By Julie Tomascik
Loading. Loading. Loading. Oh, wait. Disconnected.
For many in rural Texas and in rural areas across the nation, it’s an all too familiar feeling when trying to stream content, check email or upload files.
It’s been said the internet is just a rumor in some parts of remote Texas.
Once considered a luxury, broadband is now essential. It’s vital to information, education, marketing, security and other important parts of daily life. The internet is about connecting with virtually everything.
But Federal Communications Commission data show that 39 percent of rural Americans lack access to broadband, compared to only 4 percent of urban Americans.
And that will be an issue as some students and teachers prepare to continue virtual education in the new school year.
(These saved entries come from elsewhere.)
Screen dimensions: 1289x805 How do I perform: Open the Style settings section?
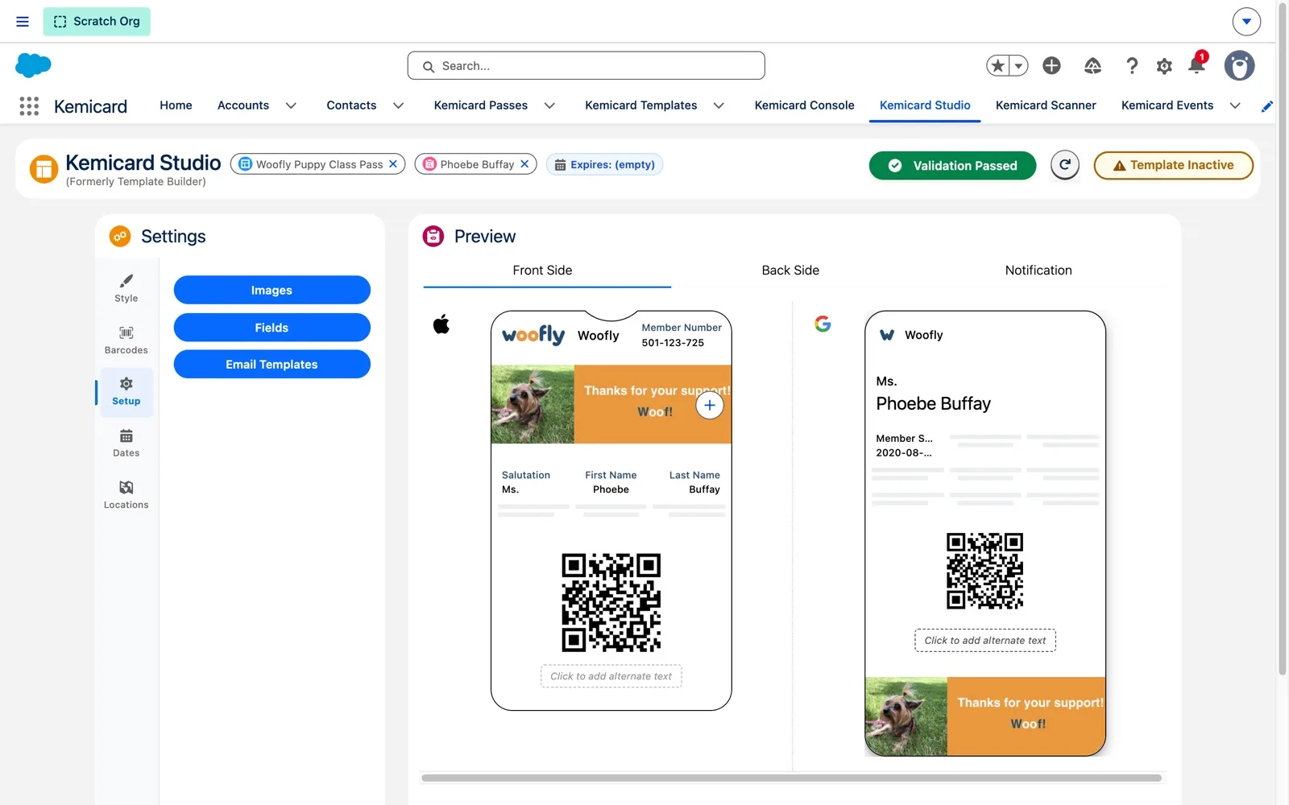(126, 288)
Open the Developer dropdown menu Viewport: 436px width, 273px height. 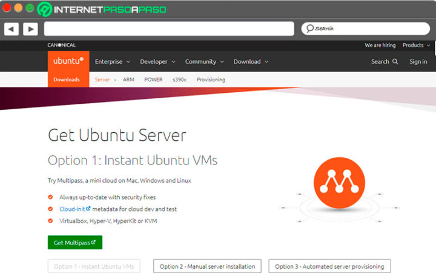coord(157,61)
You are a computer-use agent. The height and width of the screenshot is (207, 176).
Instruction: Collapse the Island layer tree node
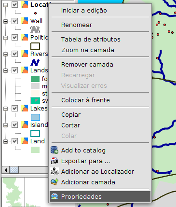[x=6, y=125]
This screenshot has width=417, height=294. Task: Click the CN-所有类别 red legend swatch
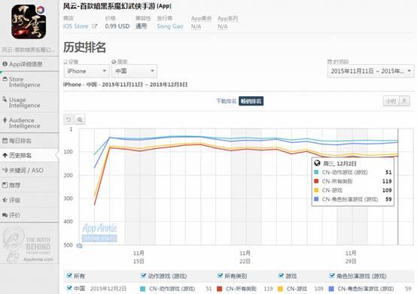pos(219,289)
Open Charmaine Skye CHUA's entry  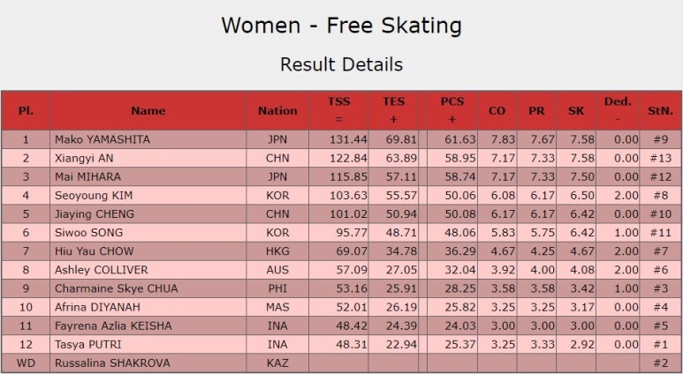[x=117, y=288]
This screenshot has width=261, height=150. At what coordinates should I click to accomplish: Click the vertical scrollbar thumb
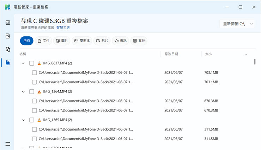[255, 62]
It’s a struggle trying to learn in a virtual environment that requires students to download and upload files, participate in video chats, complete online modules and more when the internet connection is slow or non-existent.
Read as: Students forever buffering between assignments.
That may be a silver lining to the coronavirus pandemic, though. We’ve always known broadband connectivity was essential to modern life. Now, because of COVID-19, it’s more important than ever before.
But not just for online learning.
It’s important for tele-medicine and for those who have jobs off the farm but live in rural America.
It’s important for staying connected with friends and family during a time of social distancing. For placing an online grocery order. For marketing products. For access to government services.
And it’s important for farmers and ranchers.
Because broadband allows farmers to be more sustainable and efficient with the latest technology. It allows them to implement even more economical and environmentally-friendly practices, as well as access new markets and communicate with customers.
But access to broadband is key to all of those aspects.
Farm Bureau continues to work with Congress to include funding for rural broadband, because the need for broadband connectivity in rural areas is essential.
So, hopefully one day, high-speed, uninterrupted connections will really exist in the country. And that 39 percent won’t be left forever buffering.
Because whoever said patience is one of the keys to success must never have experienced a slow internet connection.